Two Speedy Trial Clocks?

This authority, applied here, means that two Speedy Trial clocks are ticking -- one for the original charges that began on December 21st (and expired March 1st), and the other on the felon-in-possession charge that began on February 3rd (and has not yet expired).

This same issue was faced in US v Young, 528 F.3d 1294 (11th Cir. 2008). There, the defendant was originally indicted for possession of an unregistered silencer. Later, the Government filed a superseding indictment containing the original charge and new charges relating to a meth conspiracy. Several days before trial, the defendant moved to dismiss the silencer charge, arguing that more than 70 non-excludable days had passed from his original arraignment on that charge. The Government responded that the filing of the superseding indictment reset the Speedy Trial clock as to the silencer charge.
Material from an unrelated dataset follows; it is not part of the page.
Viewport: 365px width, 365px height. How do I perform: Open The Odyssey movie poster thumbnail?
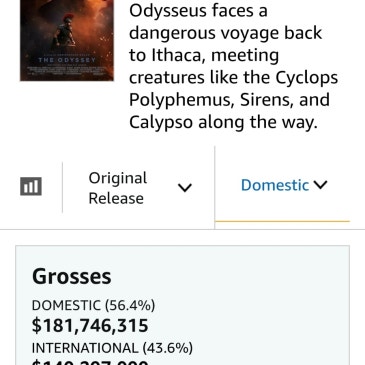tap(67, 40)
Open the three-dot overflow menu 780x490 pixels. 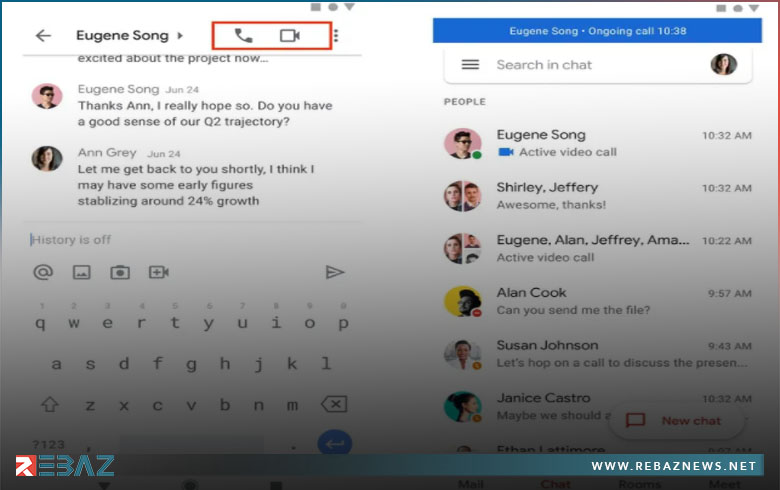pyautogui.click(x=336, y=36)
The Eleventh Circuit rejected the Government's argument. The court held that nothing in the Speedy Trial Act allowed the clock to restart simply on filing a superseding indictment. Id. at 1296. The court ordered that the silencer charge be dismissed.

Under this authority, there would be two Speedy Trial clocks in this case: One clock for the original charges contained in the Indictment (starting to run on December 21, 2010) and another clock for the single new charge contained in the Superseding Indictment (starting to run on February 3, 2011).

Reference to § 3161(h)(6)

Section 3161(h)(6) provides that the time between the dismissal of an indictment and any subsequent charge for the same offense, or any offense required to be joined with that offense, is excluded from the speedy-trial calculation. Thus, if the government indicts a defendant for a particular crime, dismisses that charge, and indicts the defendant once again for the same offense, the speedy-trial calculation begins with the initial indictment or arraignment but excludes the time between the dismissal and subsequent re-indictment.
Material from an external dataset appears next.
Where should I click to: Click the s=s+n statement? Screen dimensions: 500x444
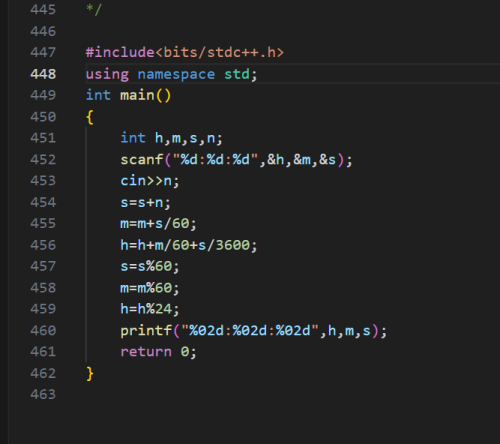[145, 202]
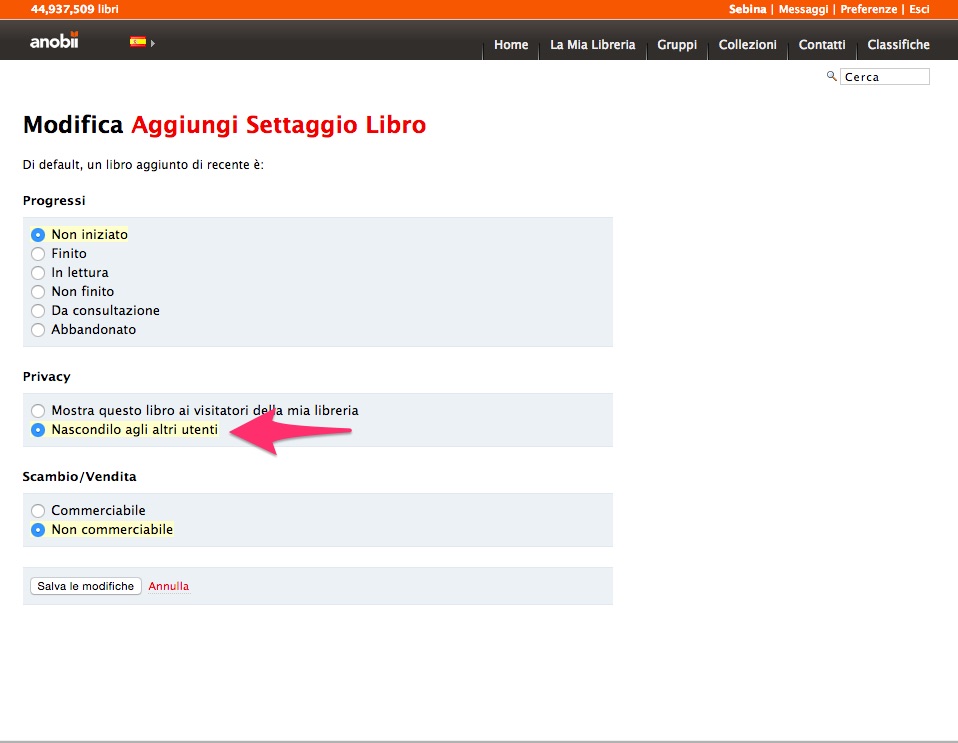Click the Spanish flag language icon
The height and width of the screenshot is (743, 958).
(138, 42)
Here, the Superseding Indictment was filed without dismissing the original Indictment. Filing a Superseding Indictment would appear to have essentially the same effect as dismissing an original indictment and filing a new indictment, so there is at least an argument that both events should be treated the same -- the 70-day period does not restart. Id.
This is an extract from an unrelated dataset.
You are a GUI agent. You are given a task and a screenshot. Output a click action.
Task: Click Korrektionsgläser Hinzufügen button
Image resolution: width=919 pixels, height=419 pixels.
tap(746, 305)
Reference to § 3161(h)(1)(B)

Section 3161(h)(1)(B) allows for excludable time due to "delay resulting from trial with respect to other charges against the defendant." This provision encompasses not only "the trial itself but also the period of time utilized in making necessary preparations for trial." U.S. v. Lopez-Osuna, 242 F.3d 1191, 1198 (9th Cir.2001) (internal quotation marks and citation omitted). The Court has not found any case that applies this provision to restart the Speedy Trial clock on the filing of a Superseding Indictment. The provision is most often applied when a delay has been caused by a separate trial (and the preparation necessary for that separate trial). See U.S. v. Drake, 542, F.3d 1080 (9th Cir. 2008); Lopez-Osuna, 242 F.3d at 1198. Here, the record reveals no delay caused by any separate trial.

Custody Clock Issue

The custody clock -- set by 18 USC § 3164 -- requires that trial of a person detained solely because he is awaiting trial "shall commence not later than ninety days following the beginning of such continuous detention . . . ." The statute also states that all periods of excludable time under § 3161(h) are also excludable for purposes of computing the 90-day period.

The defendants' continuous detention began on November 30th. Thus, if no excludable time exists, the "custody clock" would require trial by March 2, 2011 (which is 90 days from November 30th). Whether excludable time exists brings us back to the discussion above.

The Court will require briefing on this issue as well.

ORDER

In accordance with the Memorandum Decision above,

NOW THEREFORE IT IS HEREBY ORDERED, that counsel shall file simultaneous briefs on or before June 17, 2011, on the following two issues raised above: (1) Has there been a Speedy Act violation in this case?; and (2) Has there been a violation of the custody provisions of 18 U.S.C. § 3164? The Court will examine the briefing and determine if oral argument is necessary.